Since the COVID 19 restrictions are in place, he could only have one visitor with him, so that was me. Since it was after 3 and surgery could happen any time, I got out my phone and had him FaceTime Other Half, Mary Ann and Benjamin Button, Uncle Jesse, Mamaw, John Wayne and Helen Keller. It was Mary Ann’s birthday on Thursday, and she told him they would be sharing a birthday now—his because it would be his second birth, a new chance at life. Then I fought tears as he told me to hand him his phone because he wanted to listen to a song someone from work sent him last week. “Goodness of God”, the Cece Winans version. And I cried the whole time it played while he cried the whole time it played, and we wondered about the goodness of God. The goodness of one who could allow such suffering but also provide a means of redemption. And as I wondered about my struggles of late on if I accepted this belief in the goodness or not. 

I fought the urge to crawl up in his bed with him and sit, as if I were the one who needed someone to be strong for me instead of me being strong for him. My Friend has always told me that people just need hope, because if they don’t have hope, they give up. So I’m trying to be hopeful in the midst of my cynicism and worry. Earlier in the day, My Friend had told me it was like in many ways I was going to be reborn. New job, new beginnings, now with the new sensation of no longer worrying about if my dad would get a transplant in time. And I wondered about the goodness of starting over after so much loss. At allowing myself to reach for hope one more time after weeks of feeling utterly without it. 

Around 430, the surgeon came to tell us the liver could not be used. He was matter of fact, but with his shoulders hanging a little lower and only brief flickers of eye contact, and admission that he knew what it would cost us to hear the news. Watching the hope drain out of my dad’s face in those moments was maybe the worst thing I’ve ever seen. I waited until he fell asleep, and then I went down to Panera and got him a Kitchen Sink cookie and a sweet tea (diabetes be damned, the liver will kill him first anyway), and sat for a few minutes to make sure I wasn’t going to cry when I went back in his room. 

He finished his snack, we waited for discharge (2 hours later), and I made the longest drive back home of my life, the 40 minutes seeming like 4 hours of silence with only Miranda Lambert in the background, and my dad saying not a word.

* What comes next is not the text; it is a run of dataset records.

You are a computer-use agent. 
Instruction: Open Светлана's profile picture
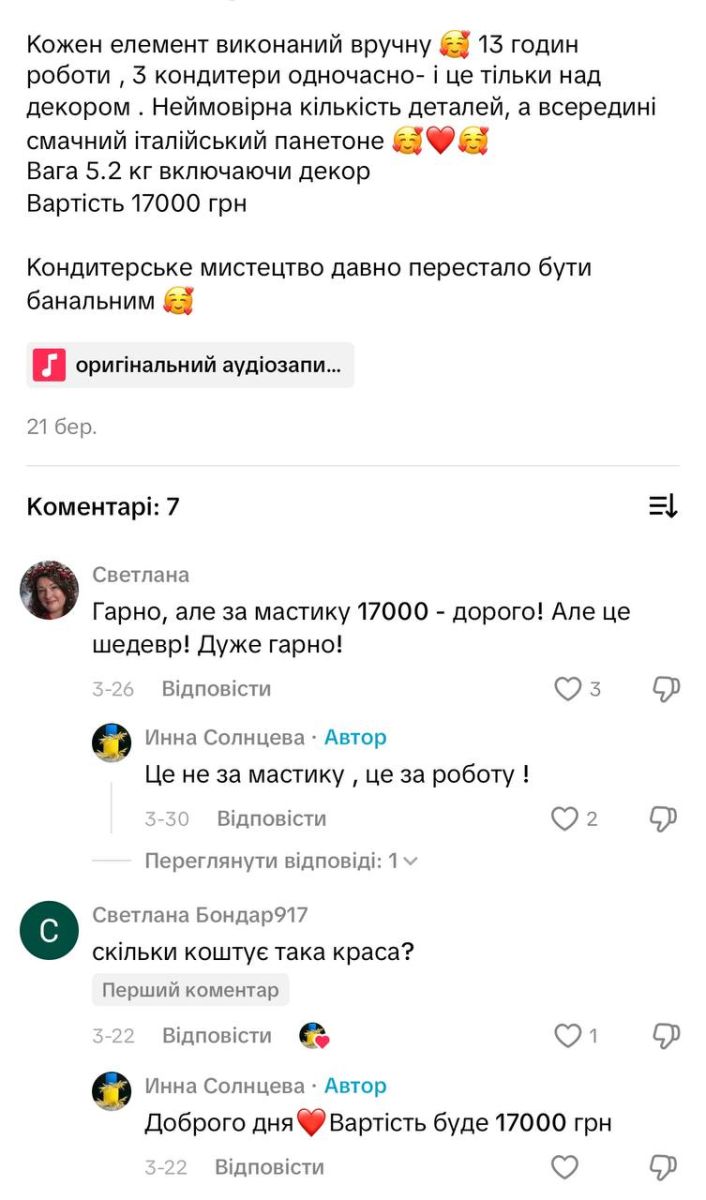pyautogui.click(x=49, y=590)
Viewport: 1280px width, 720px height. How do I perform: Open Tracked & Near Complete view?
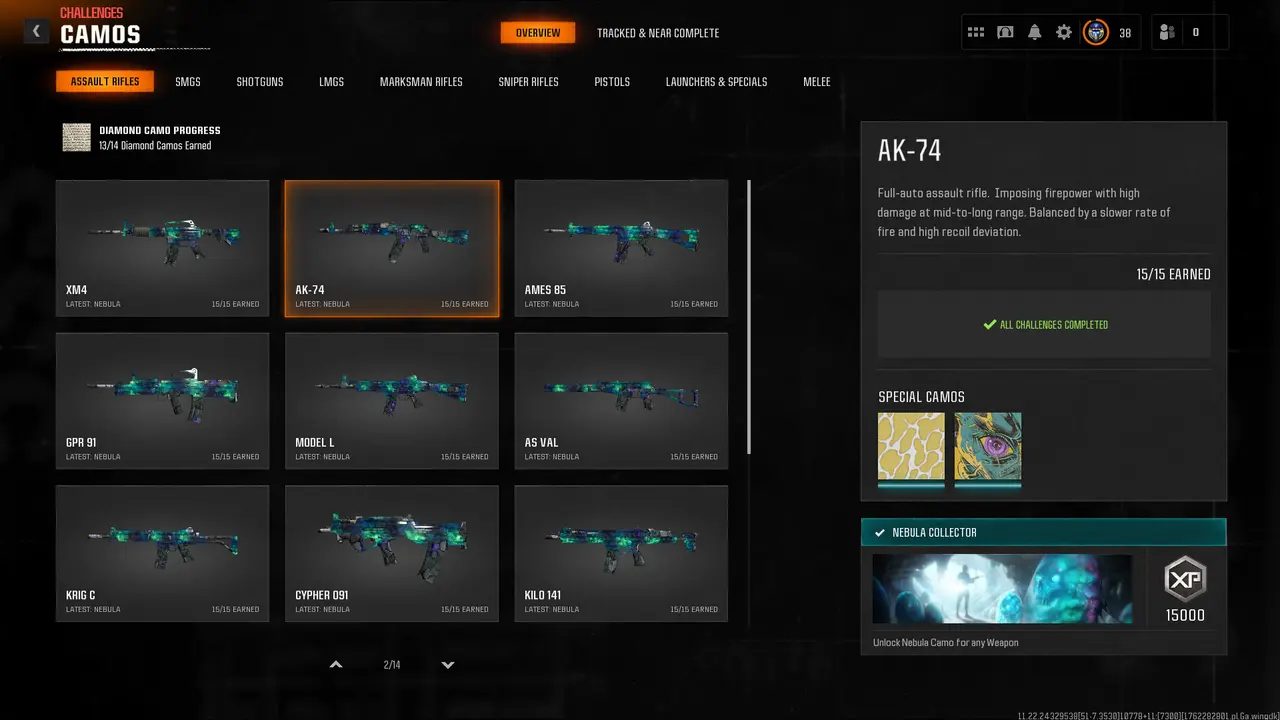pos(658,33)
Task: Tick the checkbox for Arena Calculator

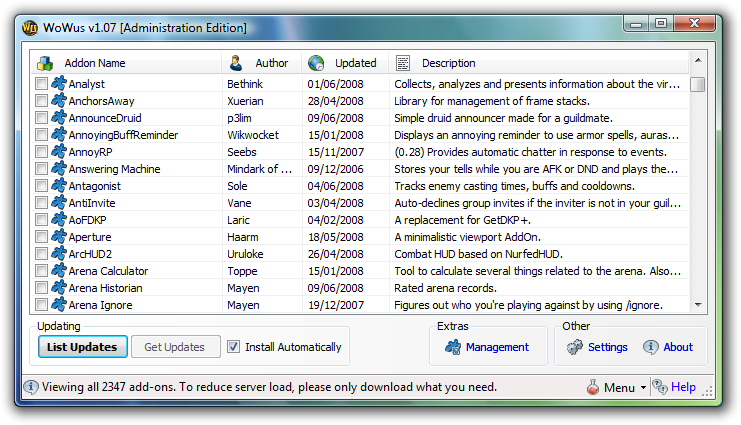Action: pos(41,271)
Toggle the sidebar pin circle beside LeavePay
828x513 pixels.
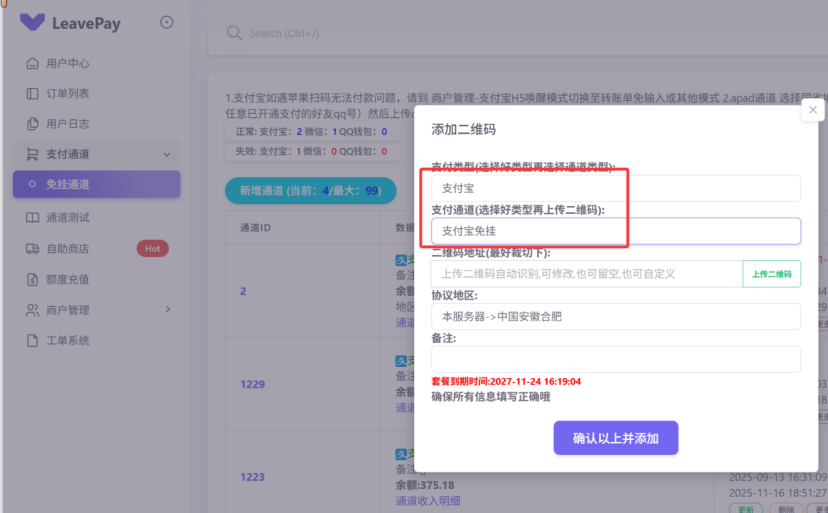tap(166, 22)
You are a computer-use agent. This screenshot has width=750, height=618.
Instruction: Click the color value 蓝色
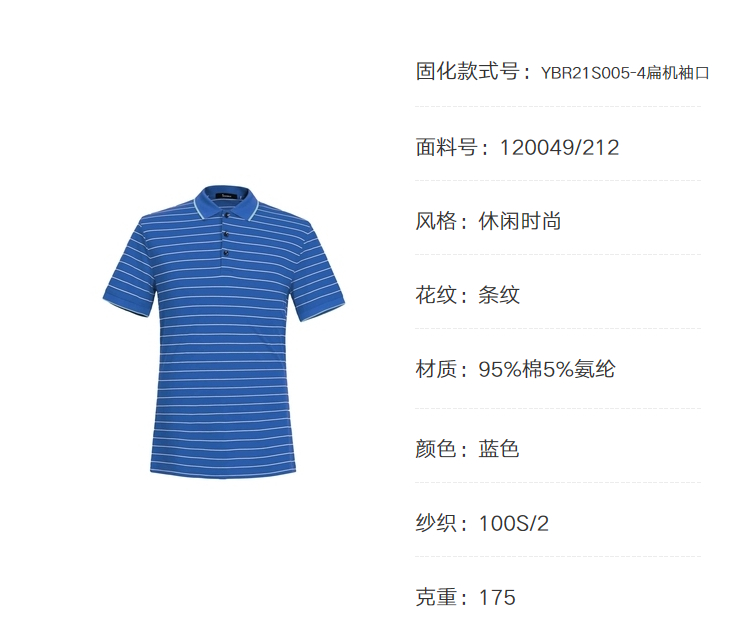coord(499,449)
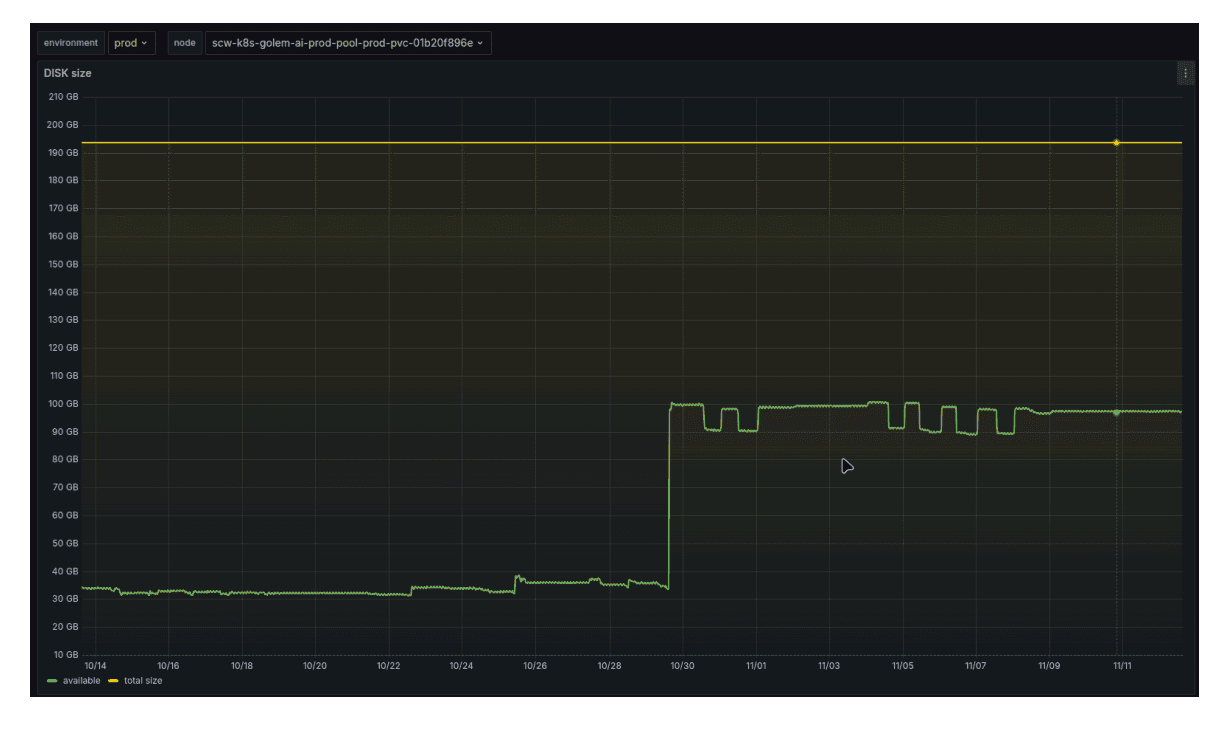1226x738 pixels.
Task: Click the environment variable label
Action: coord(71,43)
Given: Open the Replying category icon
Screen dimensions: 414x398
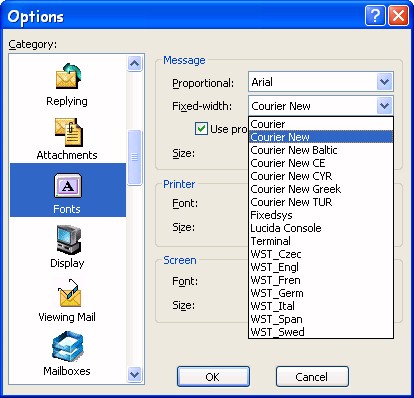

In a way, it gave us hope. Before we thought the call would never come, but now we know it can. It also gave us the greatest disappointment of all the rest so far. People think that medicine is about making patients feel better, and it is. But the first rule of medicine is “Do no harm.” Doing harm is in the eye of the beholder. Certainly the transplant team was saving us from possible harm later by making sure that we didn’t get a liver that would not work or would bring complications or worsening sickness. And of course, we are told many times throughout the wait that there will be times you go in and they send you back home because it’s just not the right one. We knew this could happen. But no one talks about the psychological harm of being so close to the end of an exhausting journey and then having the bottom fall out. I wondered, is it worse to have false hope or no hope? And then I felt selfish for the thought because it’s not false hope. It just plain hope. It’s the anger and hopelessness calling it false. 

So, this is where we are, still in the middle of all the same things, no worse off, and no better. Exhausted but still hoping. And thankful for everything my dad’s transplant team is doing to try and make sure that he gets a second chance.